«Тут охватило его такое упоение величайшею гордостью и сладчайшим смирением, открытыми человеку, такое невыразимое счастье пребывания в Боге, что далее уже писать он не мог. Было то уже ночью, незадолго до рассвета. Силы его покинули, он уснул и увидел во сне, что блещет свет в глазах его. Он проснулся, и в самом деле воображение так было разгорячено, что казалось ему — вокруг стен бегает свет. И он заплакал — от благодарности и любви к Богу. Он зажег масляную лампу и написал последнюю строфу, окончив тем, что в самом деле проливал благодарные слезы за те понятия, которые были ему даны:
Когда он кончил, был день».
Особенно пронзительной становится автобиографическая нота повествования в заключительных главах, когда речь идет о старом Державине времени работы над «Записками» и «Объяснениями». Конечно, в чисто житейском плане между сорокачетырехлетним нищим эмигрантом и семидесятилетним помещиком и экс-министром было мало общего, но, подобно своему герою, Ходасевич ощущал себя поэтом отошедшего времени. Он уже почти не писал стихов, вероятно, по сформулированному им «закону поэтической биологии» ощущая, что перестает «дышать воздухом своего века» и слышать его «музыку». В своих воспоминаниях и статьях он пытался воскресить ту славную эпоху российской словесности, свидетелем и деятелем которой ему довелось быть. На принадлежавшем Н. Берберовой экземпляре «Собрания стихотворений» 1927 года, мыслившегося как его итоговый сборник, Ходасевич собственноручно написал примечания ко многим своим стихотворениям — кто знает, не вспоминал ли он в эти минуты о Державине, диктующем свои «Объяснения» Лизе Львовой[24].

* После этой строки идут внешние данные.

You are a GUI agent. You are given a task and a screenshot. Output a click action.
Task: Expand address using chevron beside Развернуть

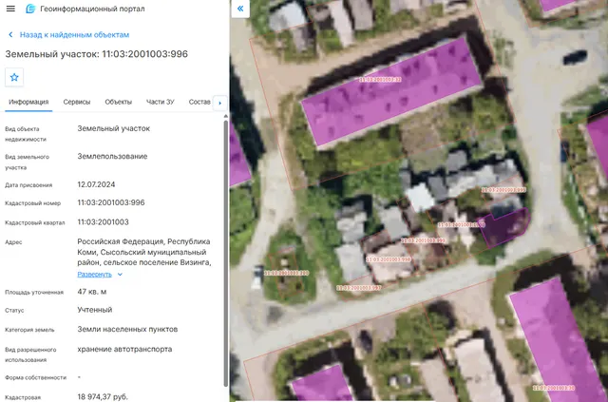tap(120, 275)
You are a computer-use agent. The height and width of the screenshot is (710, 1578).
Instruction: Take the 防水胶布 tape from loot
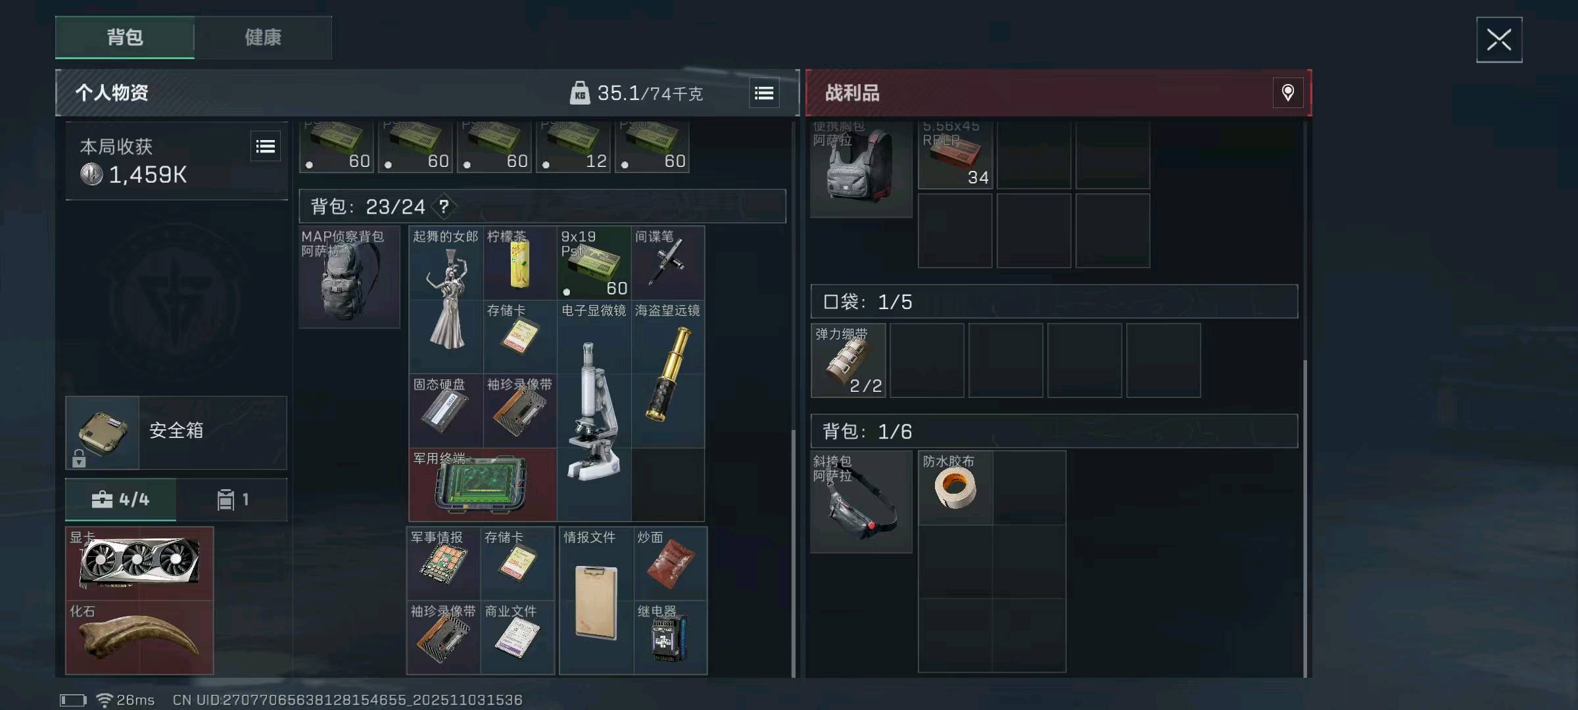(x=955, y=488)
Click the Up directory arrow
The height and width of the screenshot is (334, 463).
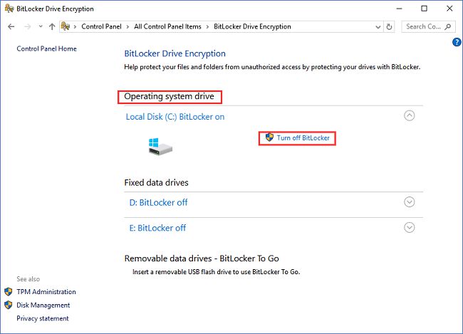pos(52,26)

У критиков начала XX столетия державинские объяснения не пользовались кредитом. «Наихудшим и наименее достоверным комментарием к стихам» назвал их Б. Грифцов, а Б. Эйхенбаум в юбилейной статье о Державине даже вынес одно из них в эпиграф как образец интерпретационной бессмыслицы, в которую впадал не понимавший себя гений[25]. Ходасевич не хуже своих собратьев по перу видел несводимость великолепных державинских образов к их бытовой подоснове, он даже склонен был, и не без оснований, подозревать поэта в известном лукавстве, но в целом смысл и назначение «Объяснений» он понял, как это нередко бывает, и традиционнее и свежее других:
«Предметы реального мира некогда возносились его парящей поэзией на страшные высоты, где уж переставали быть только тем, чем были в действительности. Теперь Державину было любо возвращать их на землю, облекать прежней плотью. Для поэта былая действительность спит в его поэзии чудным сном — как бы в ледяном гробе. Державин будил ее грубовато и весело. Превращая поэзию в действительность (как некогда превращал он действительность в поэзию), он совершал прежний творческий путь лишь в обратном порядке и как бы сызнова переживал счастье творчества. Если взглянуть со стороны, это грустный путь и радости его горьковаты. Но он всегда греет сердце поэта, уже хладеющее».
Такими горьковатыми радостями была полна литературная деятельность Ходасевича этих лет. Пережив крушение миропорядка, он работал для истории российской словесности, работал, не будучи уверен, что такая история ей суждена. Тем больше волновало его поэтическое завещание Державина, знаменитая «Река времен», где «жерлом вечности пожираются» дела рук человеческих, причем происходит это в той самой мучившей Ходасевича последовательности: сначала исчезают «царства», а потом — то, что от них «остается чрез звуки лиры и трубы». Истолкование замысла «Реки времен», которым, по существу, завершается книга, может быть, и спорно с державиноведческой точки зрения, но оно бесспорно как автобиографическое свидетельство, как указание того духовного выхода, который искал для себя Ходасевич в «европейской ночи».
Читателю, который хотел бы познакомиться с судьбой Державина, трудно порекомендовать более ответственное чтение, чем книга Ходасевича. И в то же время это очень исповедальное произведение, вернее, начало той исповеди, которая должна была быть продолжена и увенчана давно задуманной биографией Пушкина.